Hypertension is a leading cause of cardiovascular disease and premature death worldwide. Lifestyle management is essential for reducing blood pressure, and strategies like eating a healthy diet (like Mediterranean); not smoking; curbing sodium, caffeine, and alcohol intake; exercising; managing stress; and losing weight have significant evidence support for such management. In conjunction with lifestyle management, researchers have also identified several vitamins and supplements that may benefit individuals with high blood pressure:
- Magnesium (Mg) helps by increasing the production of nitric oxide (which helps relax blood vessels). A literature review that included eleven randomized controlled trials found that 365-450 mg per day of Mg supplementation significantly lowers blood pressure in individuals with insulin resistance, prediabetes, or other non-communicable chronic diseases. In a large-scale study that included more than 200,000 people, researchers observed that for every 100-mg daily increase in dietary Mg, there is a 5% reduction in hypertension risk.

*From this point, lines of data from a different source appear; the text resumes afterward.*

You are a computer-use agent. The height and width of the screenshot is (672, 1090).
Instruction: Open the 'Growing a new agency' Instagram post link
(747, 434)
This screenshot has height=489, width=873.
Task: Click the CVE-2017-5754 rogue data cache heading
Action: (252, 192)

- Vitamin D supplementation can benefit hypertensive individuals as studies have identified an association between low vitamin D status and an elevated risk for high blood pressure. Current research suggests that maintaining healthy vitamin D levels may also be protective against hypertension.
- B vitamins such as riboflavin (vitamin B2) and folate (vitamin B9) may reduce blood pressure. Some studies suggest higher folate intake early in life may protect against hypertension later in life.
- Potassium (K) promotes urinary excretion of sodium and helps blood vessels relax. This mineral may also be the most published supplement for regulating blood pressure and reducing high blood pressure levels.
- Coenzyme Q10 (CoQ10) is a vitamin-like molecule that has been demonstrated to reduce systolic blood pressure (the first number in a reading).
- L-arginine is an amino acid (a protein building block) that has been observed to significantly improve blood vessel function and blood flow, as noted in an article that pooled findings from seven studies. This amino acid may also reduce diastolic blood pressure (the second number in a reading) in pregnant women with hypertension.
- Vitamin C is a water-soluble nutrient. A systematic review of eight studies found that an intake of 300-1000mg/day may reduce blood pressure. Researchers have also observed that people with low blood levels of vitamin C have a higher risk of hypertension than those with optimal blood levels.
Studies have also found other foods, vitamins, minerals, herbs, and supplements like beetroot, garlic, fish oil, probiotics, melatonin, green tea, ginger, basil, cinnamon, cardamom, flax seed, garlic, ginger, hawthorn, celery seed, French lavender, and Cat’s claw may have a role in blood pressure management. However, before supplementing your diet with any of these items with reducing blood pressure as a goal, consult with your healthcare provider as they may be able to inform you about which may provide the best benefit to your unique case, as well as which to avoid if there is potential for interactions with any medications you’re currently taking.